::: Data supplied :::

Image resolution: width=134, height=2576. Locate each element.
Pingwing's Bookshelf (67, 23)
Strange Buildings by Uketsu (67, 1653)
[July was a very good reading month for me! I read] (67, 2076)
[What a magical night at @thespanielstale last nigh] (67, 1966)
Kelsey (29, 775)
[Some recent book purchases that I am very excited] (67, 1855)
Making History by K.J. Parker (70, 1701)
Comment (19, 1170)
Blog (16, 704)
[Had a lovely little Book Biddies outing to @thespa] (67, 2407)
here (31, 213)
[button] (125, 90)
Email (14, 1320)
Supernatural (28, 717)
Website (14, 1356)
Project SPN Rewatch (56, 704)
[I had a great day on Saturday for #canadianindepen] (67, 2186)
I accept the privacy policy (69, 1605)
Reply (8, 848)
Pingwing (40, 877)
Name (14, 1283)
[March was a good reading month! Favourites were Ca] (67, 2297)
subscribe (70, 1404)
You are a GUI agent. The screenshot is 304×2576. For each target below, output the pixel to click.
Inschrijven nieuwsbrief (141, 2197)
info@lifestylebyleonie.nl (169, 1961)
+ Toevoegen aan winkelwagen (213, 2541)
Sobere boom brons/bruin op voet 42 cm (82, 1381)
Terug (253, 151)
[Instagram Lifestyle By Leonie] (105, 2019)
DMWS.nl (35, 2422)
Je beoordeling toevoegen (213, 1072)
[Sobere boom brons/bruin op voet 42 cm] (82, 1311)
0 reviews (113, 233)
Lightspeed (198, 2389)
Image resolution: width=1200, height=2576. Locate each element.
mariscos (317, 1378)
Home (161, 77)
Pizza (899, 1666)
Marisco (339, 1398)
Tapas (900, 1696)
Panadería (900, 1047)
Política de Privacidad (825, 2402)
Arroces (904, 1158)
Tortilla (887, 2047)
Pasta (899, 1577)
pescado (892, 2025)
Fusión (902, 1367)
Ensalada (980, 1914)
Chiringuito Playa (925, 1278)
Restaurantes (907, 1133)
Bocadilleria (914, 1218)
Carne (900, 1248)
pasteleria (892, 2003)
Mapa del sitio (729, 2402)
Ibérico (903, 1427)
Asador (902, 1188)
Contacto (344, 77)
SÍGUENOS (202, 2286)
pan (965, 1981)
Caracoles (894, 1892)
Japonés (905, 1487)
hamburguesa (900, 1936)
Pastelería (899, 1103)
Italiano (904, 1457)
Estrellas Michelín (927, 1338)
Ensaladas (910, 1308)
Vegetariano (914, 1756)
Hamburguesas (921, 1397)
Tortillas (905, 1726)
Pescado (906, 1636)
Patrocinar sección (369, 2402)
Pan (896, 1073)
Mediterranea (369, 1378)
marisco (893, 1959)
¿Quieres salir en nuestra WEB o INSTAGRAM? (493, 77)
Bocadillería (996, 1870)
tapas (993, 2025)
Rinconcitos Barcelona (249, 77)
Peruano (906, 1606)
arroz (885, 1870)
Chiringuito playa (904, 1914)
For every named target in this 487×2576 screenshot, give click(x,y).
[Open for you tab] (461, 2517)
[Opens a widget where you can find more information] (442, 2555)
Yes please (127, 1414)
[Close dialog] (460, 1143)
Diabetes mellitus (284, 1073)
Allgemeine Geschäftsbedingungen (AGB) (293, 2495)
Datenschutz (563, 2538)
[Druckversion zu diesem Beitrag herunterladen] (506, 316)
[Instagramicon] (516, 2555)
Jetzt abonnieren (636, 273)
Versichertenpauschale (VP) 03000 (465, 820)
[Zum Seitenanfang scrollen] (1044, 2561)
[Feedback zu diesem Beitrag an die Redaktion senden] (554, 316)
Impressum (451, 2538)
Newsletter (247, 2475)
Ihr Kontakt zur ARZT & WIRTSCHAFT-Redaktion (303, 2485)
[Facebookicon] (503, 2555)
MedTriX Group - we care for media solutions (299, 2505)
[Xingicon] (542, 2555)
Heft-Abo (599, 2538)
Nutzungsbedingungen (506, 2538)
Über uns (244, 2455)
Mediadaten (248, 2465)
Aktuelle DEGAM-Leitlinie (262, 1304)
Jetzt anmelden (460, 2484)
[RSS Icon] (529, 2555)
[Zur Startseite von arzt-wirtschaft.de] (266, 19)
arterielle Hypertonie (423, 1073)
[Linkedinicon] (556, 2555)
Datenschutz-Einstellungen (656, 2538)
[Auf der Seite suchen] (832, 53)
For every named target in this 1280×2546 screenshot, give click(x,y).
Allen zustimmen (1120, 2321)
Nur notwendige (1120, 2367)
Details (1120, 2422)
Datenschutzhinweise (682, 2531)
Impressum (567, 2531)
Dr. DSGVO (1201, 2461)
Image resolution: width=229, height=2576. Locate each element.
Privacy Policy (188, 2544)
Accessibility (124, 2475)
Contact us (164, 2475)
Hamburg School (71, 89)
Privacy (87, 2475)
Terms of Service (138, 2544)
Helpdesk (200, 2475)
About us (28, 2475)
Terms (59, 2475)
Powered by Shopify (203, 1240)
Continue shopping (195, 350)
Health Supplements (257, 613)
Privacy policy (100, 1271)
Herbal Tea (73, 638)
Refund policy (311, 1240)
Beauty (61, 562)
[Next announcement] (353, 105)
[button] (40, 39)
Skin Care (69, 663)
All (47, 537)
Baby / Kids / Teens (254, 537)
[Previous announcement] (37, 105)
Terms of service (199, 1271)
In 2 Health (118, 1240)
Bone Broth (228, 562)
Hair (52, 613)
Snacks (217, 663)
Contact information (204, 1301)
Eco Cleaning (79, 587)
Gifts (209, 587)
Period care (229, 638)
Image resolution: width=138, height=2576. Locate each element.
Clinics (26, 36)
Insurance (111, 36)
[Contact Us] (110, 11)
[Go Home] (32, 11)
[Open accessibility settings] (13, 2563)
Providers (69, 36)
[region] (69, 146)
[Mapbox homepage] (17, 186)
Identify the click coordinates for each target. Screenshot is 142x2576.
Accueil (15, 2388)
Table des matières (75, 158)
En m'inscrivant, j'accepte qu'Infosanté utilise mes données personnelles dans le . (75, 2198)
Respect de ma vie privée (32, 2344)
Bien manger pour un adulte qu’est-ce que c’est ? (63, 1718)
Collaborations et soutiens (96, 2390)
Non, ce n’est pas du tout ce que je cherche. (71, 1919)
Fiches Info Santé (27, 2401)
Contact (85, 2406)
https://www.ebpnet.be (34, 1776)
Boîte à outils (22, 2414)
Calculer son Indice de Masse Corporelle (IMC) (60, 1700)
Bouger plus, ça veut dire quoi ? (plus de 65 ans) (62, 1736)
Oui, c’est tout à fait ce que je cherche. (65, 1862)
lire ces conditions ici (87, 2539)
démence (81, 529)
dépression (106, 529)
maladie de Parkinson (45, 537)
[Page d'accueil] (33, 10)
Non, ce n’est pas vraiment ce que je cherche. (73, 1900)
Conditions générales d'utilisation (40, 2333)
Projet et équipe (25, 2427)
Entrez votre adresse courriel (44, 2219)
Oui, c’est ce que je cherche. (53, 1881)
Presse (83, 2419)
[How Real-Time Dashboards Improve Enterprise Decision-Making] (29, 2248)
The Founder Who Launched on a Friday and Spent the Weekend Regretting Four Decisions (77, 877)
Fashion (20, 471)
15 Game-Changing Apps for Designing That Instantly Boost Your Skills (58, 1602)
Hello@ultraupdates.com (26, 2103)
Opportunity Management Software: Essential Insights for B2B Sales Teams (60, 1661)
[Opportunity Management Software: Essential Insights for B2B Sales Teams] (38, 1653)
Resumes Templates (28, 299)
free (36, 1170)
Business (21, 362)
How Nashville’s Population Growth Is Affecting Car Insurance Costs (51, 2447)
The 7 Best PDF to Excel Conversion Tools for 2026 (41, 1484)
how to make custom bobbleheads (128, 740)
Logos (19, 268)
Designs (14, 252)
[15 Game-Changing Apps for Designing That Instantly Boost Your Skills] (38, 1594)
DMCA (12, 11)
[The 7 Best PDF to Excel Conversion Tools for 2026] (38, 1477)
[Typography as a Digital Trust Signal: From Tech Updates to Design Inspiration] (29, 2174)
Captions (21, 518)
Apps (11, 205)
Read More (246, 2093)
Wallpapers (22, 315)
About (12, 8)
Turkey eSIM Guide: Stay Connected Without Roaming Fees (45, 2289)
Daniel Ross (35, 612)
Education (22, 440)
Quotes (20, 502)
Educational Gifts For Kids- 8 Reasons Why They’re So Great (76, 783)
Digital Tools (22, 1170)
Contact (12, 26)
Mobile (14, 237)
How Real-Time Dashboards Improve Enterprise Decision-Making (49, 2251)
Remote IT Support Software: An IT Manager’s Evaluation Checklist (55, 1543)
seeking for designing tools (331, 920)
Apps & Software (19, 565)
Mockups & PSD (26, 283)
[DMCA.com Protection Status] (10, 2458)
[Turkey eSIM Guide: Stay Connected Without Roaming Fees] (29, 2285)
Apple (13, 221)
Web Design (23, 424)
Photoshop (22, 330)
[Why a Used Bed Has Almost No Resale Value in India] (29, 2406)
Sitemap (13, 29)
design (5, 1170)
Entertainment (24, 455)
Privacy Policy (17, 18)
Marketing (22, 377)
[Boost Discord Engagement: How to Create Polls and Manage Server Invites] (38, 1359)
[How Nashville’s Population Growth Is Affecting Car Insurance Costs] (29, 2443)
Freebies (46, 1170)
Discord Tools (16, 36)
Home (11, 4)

:::

- To do: Restate the listing exactly, starting at its first line and ending at the line where "Fusión (902, 1367)" occurs; include both and no other lines.

- Result of this task:
Image resolution: width=134, height=2576. Locate each element.
Pingwing's Bookshelf (67, 23)
Strange Buildings by Uketsu (67, 1653)
[July was a very good reading month for me! I read] (67, 2076)
[What a magical night at @thespanielstale last nigh] (67, 1966)
Kelsey (29, 775)
[Some recent book purchases that I am very excited] (67, 1855)
Making History by K.J. Parker (70, 1701)
Comment (19, 1170)
Blog (16, 704)
[Had a lovely little Book Biddies outing to @thespa] (67, 2407)
here (31, 213)
[button] (125, 90)
Email (14, 1320)
Supernatural (28, 717)
Website (14, 1356)
Project SPN Rewatch (56, 704)
[I had a great day on Saturday for #canadianindepen] (67, 2186)
I accept the privacy policy (69, 1605)
Reply (8, 848)
Pingwing (40, 877)
Name (14, 1283)
[March was a good reading month! Favourites were Ca] (67, 2297)
subscribe (70, 1404)
You are a GUI agent. The screenshot is 304×2576. For each target below, output the pixel to click.
Inschrijven nieuwsbrief (141, 2197)
info@lifestylebyleonie.nl (169, 1961)
+ Toevoegen aan winkelwagen (213, 2541)
Sobere boom brons/bruin op voet 42 cm (82, 1381)
Terug (253, 151)
[Instagram Lifestyle By Leonie] (105, 2019)
DMWS.nl (35, 2422)
Je beoordeling toevoegen (213, 1072)
[Sobere boom brons/bruin op voet 42 cm] (82, 1311)
0 reviews (113, 233)
Lightspeed (198, 2389)
Image resolution: width=1200, height=2576. Locate each element.
mariscos (317, 1378)
Home (161, 77)
Pizza (899, 1666)
Marisco (339, 1398)
Tapas (900, 1696)
Panadería (900, 1047)
Política de Privacidad (825, 2402)
Arroces (904, 1158)
Tortilla (887, 2047)
Pasta (899, 1577)
pescado (892, 2025)
Fusión (902, 1367)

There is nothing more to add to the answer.